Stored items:
______________________________

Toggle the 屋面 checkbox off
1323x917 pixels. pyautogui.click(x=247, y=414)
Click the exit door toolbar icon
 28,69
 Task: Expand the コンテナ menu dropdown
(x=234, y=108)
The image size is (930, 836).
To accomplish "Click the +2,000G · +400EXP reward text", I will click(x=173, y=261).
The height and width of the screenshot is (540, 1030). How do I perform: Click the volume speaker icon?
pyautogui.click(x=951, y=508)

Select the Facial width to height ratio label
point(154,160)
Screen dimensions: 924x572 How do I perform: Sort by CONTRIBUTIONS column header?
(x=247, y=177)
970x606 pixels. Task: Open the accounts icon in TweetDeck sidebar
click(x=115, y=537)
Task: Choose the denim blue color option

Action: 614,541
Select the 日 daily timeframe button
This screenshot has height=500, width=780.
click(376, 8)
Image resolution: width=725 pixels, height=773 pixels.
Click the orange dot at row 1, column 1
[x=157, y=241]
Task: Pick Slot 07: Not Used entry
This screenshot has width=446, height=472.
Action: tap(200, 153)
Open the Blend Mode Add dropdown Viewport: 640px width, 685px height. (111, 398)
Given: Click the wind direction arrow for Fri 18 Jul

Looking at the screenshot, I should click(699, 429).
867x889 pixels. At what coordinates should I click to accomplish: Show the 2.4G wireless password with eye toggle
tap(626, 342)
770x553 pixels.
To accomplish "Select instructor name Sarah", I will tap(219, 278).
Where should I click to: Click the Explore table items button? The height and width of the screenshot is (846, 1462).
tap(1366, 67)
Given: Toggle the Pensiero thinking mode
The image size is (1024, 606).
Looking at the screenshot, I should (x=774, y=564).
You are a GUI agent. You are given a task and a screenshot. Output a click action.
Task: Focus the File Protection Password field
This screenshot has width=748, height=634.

______________________________

Tally the lines of the records above that contain the word "will". Give only the total.

2